Виктор Стариков - Звезда победы
— Давайте-ка, Петрович, подсчитаем, сколько это может проплава дать. За ковшами дело не станет.
Мастер прищурил глаза, обведенные сеточкой морщин, высчитывая.
— Не хочу греха на себя брать. Попробовать можно, но только пусть обогатители побольше концентрата дают.
— Нет, Петрович, давайте посчитаем. Для меня, да и для всех это очень важно. Нам надо обязательства выполнять. В письме товарищу Сталину обещали план перевыполнить, а слова не держим.
— Серьезно говорить будем? — Фирсов нахмурился.
— Вы мне верить перестали?
— Не люблю попусту болтать. Ковши большие дашь?
Фомичева обрадовало это дружеское обращение на «ты».
— Дам.
— Когда?
— Недели через три будут. Сам прослежу.
— Тонн на триста увеличим проплав. Хорошо? Только самому пробовать надо, а уж потом людей учить.
Фомичева окликнули из цеховой конторки. Директор завода разыскивал его.
После посещения цехов тревога с новой силой охватила Фомичева. Еще тогда, на даче, когда Немчинов полушутя, полусерьезно назвал его генералом, он всем сердцем почувствовал, что наступают горячие дни и что он сам рвется в бой за производство.

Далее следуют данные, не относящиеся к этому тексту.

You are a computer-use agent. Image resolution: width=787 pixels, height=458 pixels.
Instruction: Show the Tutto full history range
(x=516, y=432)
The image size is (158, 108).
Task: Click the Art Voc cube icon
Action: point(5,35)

Главный инженер попрощался с мастером и условился, скоро встретиться с ним.
Фомичев сначала проверил, как транспортники подают Фирсову ковши для шлака, и только после этого пошел в заводоуправление.
Он уже подходил к заводским воротам, когда встретился с начальником ватержакетного цеха Сазоновым. Как и обычно, инженер шумно и с напускной радостью приветствовал Фомичева, своего старого — еще со студенческой скамьи — товарища. Сазонов всегда производил впечатление удачливого и довольного жизнью человека. Инженер только что вернулся из отпуска. Лицо его потемнело от загара, щечки округлились и блестели.
Вот кого столько раз за последний месяц недобрым словом вспоминал Фомичев!
Заглядывая в глаза Фомичеву, понизив до шопота голос, Сазонов заговорил о заводских делах:
— Уже все слышал… Потушили звезду. Как же это? Ты так хорошо начал! Я думал, что у тебя пойдет, радовался. Видимо, все же отрыв от завода сказывается: не так просто и легко от армии вернуться к производству. Да, наша жизнь не так легка и проста, как, наверное, казалось вам в армии.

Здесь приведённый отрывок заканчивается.